======== Data supplied
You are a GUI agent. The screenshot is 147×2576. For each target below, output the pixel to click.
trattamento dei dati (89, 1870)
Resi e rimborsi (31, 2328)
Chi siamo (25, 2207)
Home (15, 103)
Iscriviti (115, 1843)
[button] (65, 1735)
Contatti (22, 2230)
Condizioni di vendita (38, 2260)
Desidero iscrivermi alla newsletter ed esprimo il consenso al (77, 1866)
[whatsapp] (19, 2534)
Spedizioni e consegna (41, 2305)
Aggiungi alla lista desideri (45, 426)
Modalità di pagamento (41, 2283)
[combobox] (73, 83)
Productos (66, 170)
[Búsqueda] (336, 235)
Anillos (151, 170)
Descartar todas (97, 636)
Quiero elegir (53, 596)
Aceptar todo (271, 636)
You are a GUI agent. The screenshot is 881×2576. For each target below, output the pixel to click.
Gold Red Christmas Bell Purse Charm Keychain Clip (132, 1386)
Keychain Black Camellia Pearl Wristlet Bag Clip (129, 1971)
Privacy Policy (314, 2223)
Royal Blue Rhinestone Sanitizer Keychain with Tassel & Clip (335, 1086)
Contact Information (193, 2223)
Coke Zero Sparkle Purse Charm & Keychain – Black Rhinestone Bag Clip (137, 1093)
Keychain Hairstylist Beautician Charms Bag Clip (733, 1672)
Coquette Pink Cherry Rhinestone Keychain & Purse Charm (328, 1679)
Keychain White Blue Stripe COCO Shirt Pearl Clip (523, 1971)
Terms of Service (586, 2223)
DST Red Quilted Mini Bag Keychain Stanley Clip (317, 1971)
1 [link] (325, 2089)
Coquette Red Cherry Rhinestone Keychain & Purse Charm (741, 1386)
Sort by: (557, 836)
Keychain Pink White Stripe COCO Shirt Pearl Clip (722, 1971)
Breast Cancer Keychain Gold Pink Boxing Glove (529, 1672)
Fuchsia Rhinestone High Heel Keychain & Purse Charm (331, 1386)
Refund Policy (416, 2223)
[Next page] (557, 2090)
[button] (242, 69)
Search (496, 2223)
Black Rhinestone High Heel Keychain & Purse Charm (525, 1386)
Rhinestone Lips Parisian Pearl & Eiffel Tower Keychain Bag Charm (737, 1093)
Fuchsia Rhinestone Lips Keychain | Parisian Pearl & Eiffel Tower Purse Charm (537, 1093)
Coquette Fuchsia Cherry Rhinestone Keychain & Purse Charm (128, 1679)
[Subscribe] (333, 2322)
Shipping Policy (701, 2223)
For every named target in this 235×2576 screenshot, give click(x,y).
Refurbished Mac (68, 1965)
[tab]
================
Description of the task:
With the line containing "[Next page] (557, 2090)" as the first and the final line of the records as the last, copy that span exactly and nothing more.

Answer to this exercise:
[Next page] (557, 2090)
[button] (242, 69)
Search (496, 2223)
Black Rhinestone High Heel Keychain & Purse Charm (525, 1386)
Rhinestone Lips Parisian Pearl & Eiffel Tower Keychain Bag Charm (737, 1093)
Fuchsia Rhinestone Lips Keychain | Parisian Pearl & Eiffel Tower Purse Charm (537, 1093)
Coquette Fuchsia Cherry Rhinestone Keychain & Purse Charm (128, 1679)
[Subscribe] (333, 2322)
Shipping Policy (701, 2223)
For every named target in this 235×2576 screenshot, give click(x,y).
Refurbished Mac (68, 1965)
[tab]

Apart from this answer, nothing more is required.